Spontaneous falls in Parkinsonism are caused by postural disorders and axial apraxia. These falls are not accompanied by loss of consciousness. Often, a fall occurs at the moment of the beginning of an unprepared movement. In idiopathic Parkinsonism, gross postural disorders and falls are not the first symptom of the disease and join in at subsequent stages of its course, which facilitates the search for possible causes of the fall. A similar mechanism of falls is characteristic of progressive supranuclear palsy, Shy-Drager syndrome and normotensive hydrocephalus (axial apraxia).
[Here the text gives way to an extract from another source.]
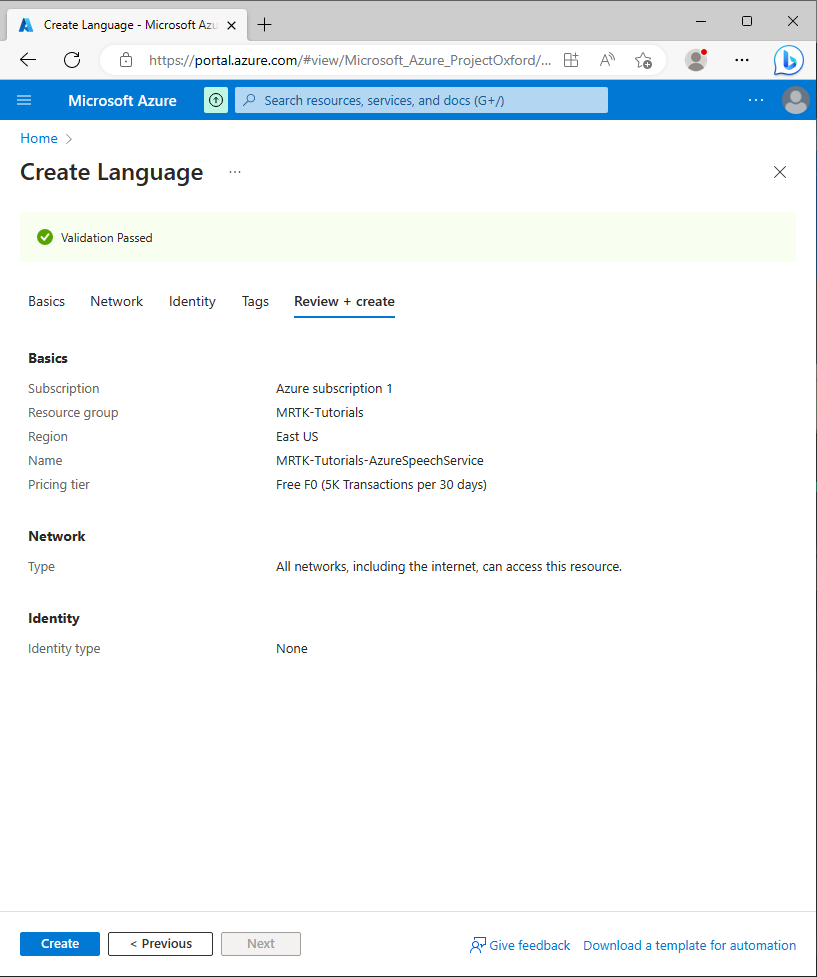The width and height of the screenshot is (817, 977).
Task: Click the Azure search resources field
Action: point(421,100)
Certain postural changes are also characteristic of physiological aging (slow, unsteady gait in the elderly). Minimal provoking factors (uneven ground, sharp turns of the body, etc.) can easily provoke a fall (idiopathic senile dysbasia).

Rare variants of dysbasia such as idiopathic apraxia of gait and primary progressive gait with “freezing” can also cause spontaneous falls while walking.

Also described are “cryptogenic falls in middle-aged women” (over 40 years old), in which the above-mentioned causes of falls are absent, and the neurological status does not reveal any pathology.